Clumsy archaeologist Tadeo ('Tad') breaks a sarcophagus and Mummy who didn't listen to Tad's warnings and accidentally sets on a spell endangering himself, Jeff and Belzoni and turned themselves into strange creatures. So Tad and his friends embark on an adventure that takes them to places such as Mexico, Paris, and Chicago.

== Voice cast ==
=== English ===
- Trevor White as Tad Stones
- Alex Kelly as Sara
- Joseph Balderrama as Mummy

== Production ==
The film is a Telecinco Cinema, Lightbox Animation Studios, Ikiru Films, Anangu Grup and La Tadeopelícula AIE production, and it had the participation of Mediaset España, Movistar Plus+, and Mediterráneo Mediaset España Group. It was written by Josep Gatell and Manuel Burque. Produced by Dabruk, the film's main theme ("Si tú me llamas") was performed by Omar Montes and Belinda. The film had a reported budget of €11 million.

== Release ==
Distributed worldwide by Paramount Pictures, the film opened in French theatres on 24 August 2022. It was then theatrically released in Spain on 26 August 2022. It became the highest-grossing film of the weekend at the Spanish box office, also having, up to that point in the year, both the 2nd-largest opening weekend for any animated film (after Minions: The Rise of Gru) and the 2nd-largest opening weekend for any Spanish film (after Father There Is Only One 3). It opened in the UK and Ireland on 9 September 2022 and it opened in the US and Canada on 4 November 2022 under the title Tad the Lost Explorer and the Curse of the Mummy, also distributed by Paramount.

== Reception ==
Rubén Romero Santos of Cinemanía rated the film 4 out of 5 stars writing that "the planning of the constant action scenes is remarkable, a technical prodigy that places Spanish animation at the forefront".

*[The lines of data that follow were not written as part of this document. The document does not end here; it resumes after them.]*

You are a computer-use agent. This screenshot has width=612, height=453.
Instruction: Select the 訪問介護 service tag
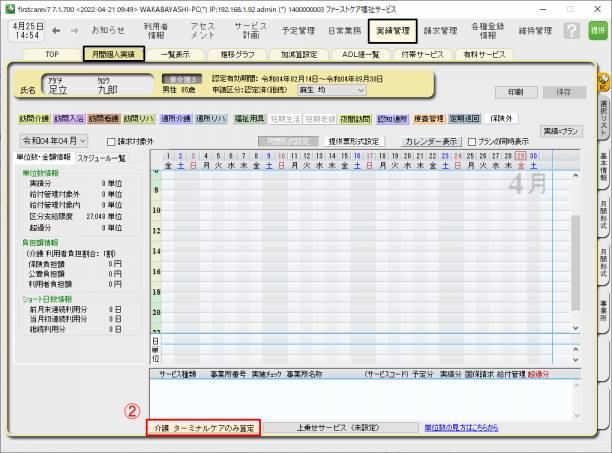[32, 118]
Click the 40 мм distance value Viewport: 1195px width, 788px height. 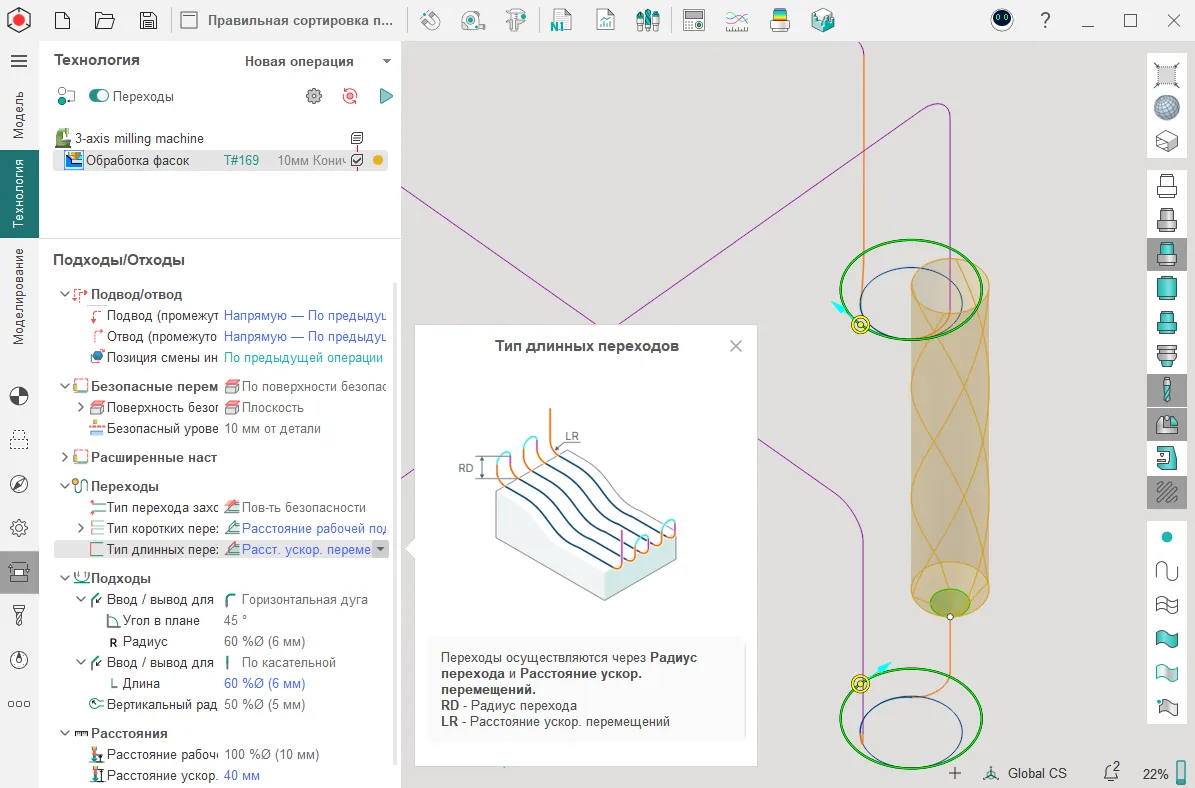242,775
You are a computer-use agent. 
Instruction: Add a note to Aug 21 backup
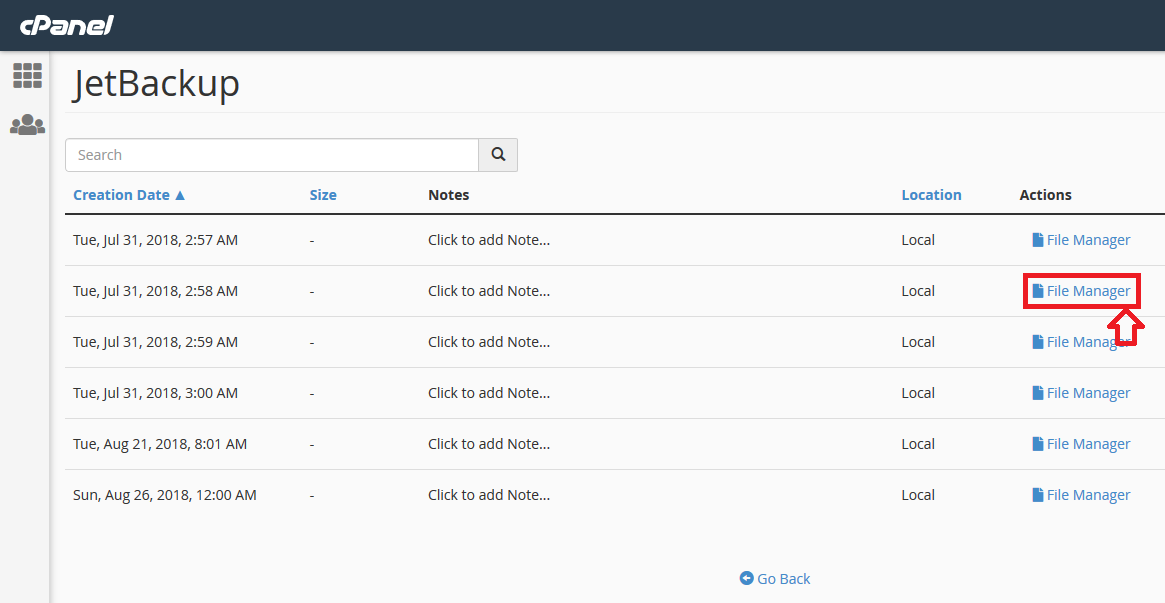[489, 444]
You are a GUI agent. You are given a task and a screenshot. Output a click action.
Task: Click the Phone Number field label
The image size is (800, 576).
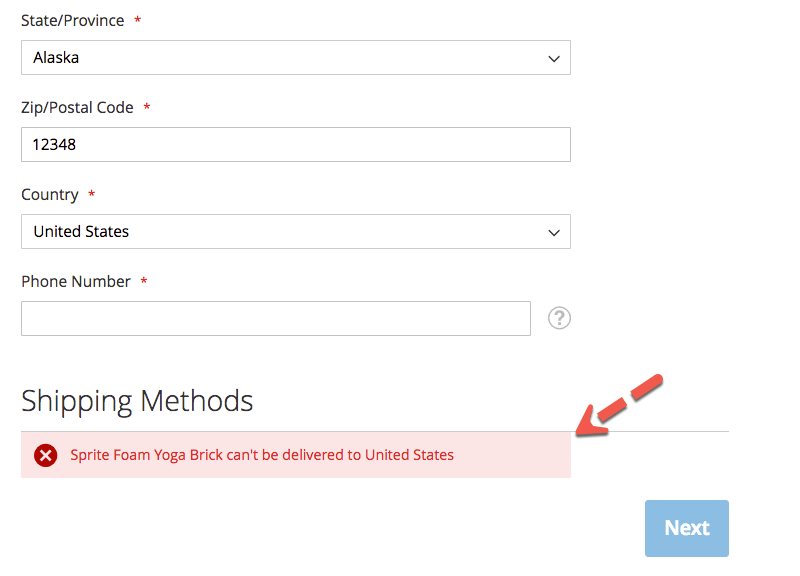pos(76,281)
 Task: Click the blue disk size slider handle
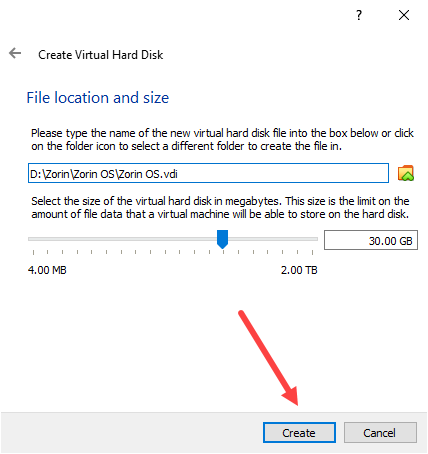[222, 239]
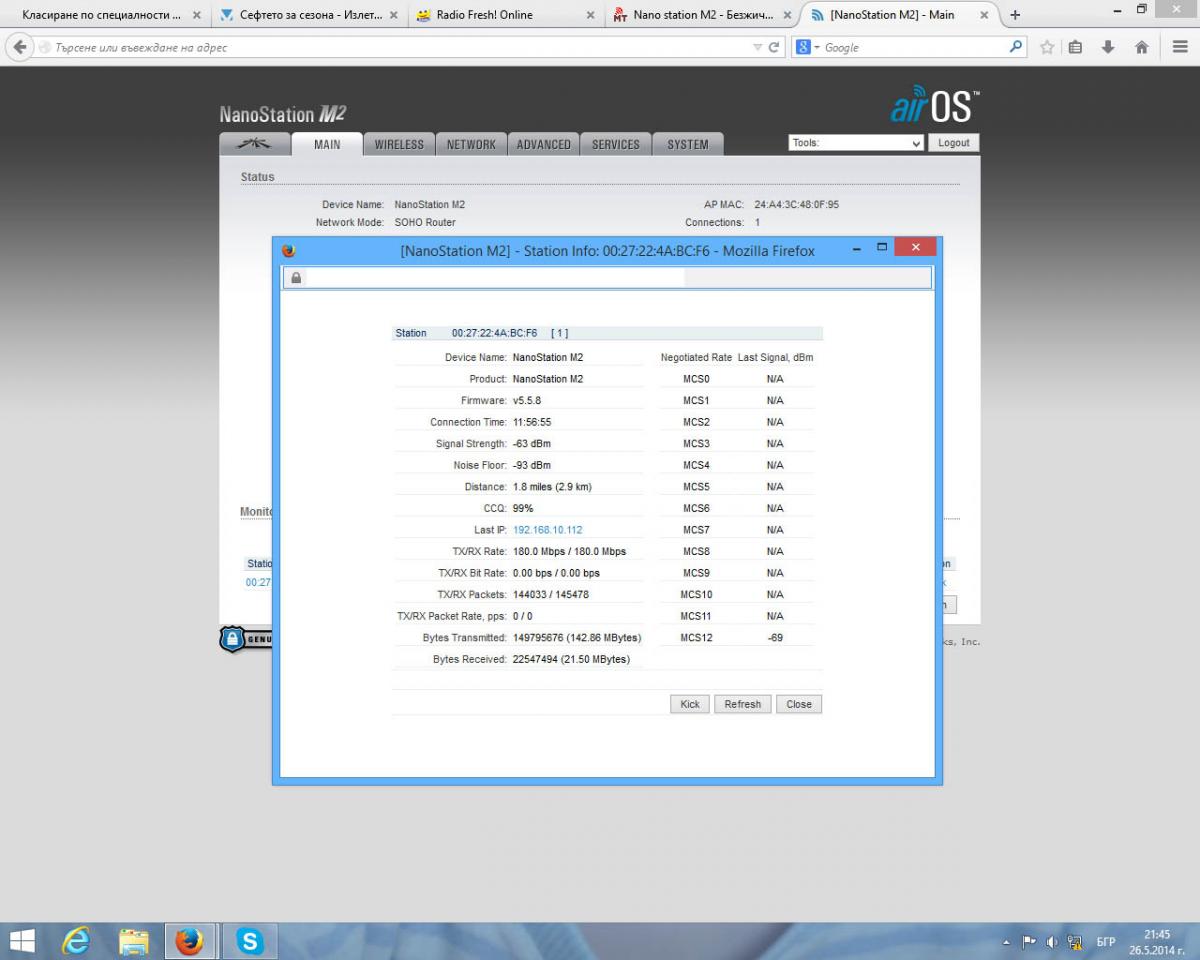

Beatriz Martínez of El Periódico de Catalunya rated the film 3 out of 5 stars, assessing that it manages to reach "a greater degree of virtuosity" [than the previous two films], with its plot being "better articulated, its structure is more agile, it is more adventurous, funnier and has better ideas".

María Bescós of HobbyConsolas rated the film 60 out of 100 points ("acceptable"), deeming it to be an improvement from the previous installments of the saga, while still citing the "predictable" plot, the "simplistic" humor, and some additional work to do with the animation as negative points.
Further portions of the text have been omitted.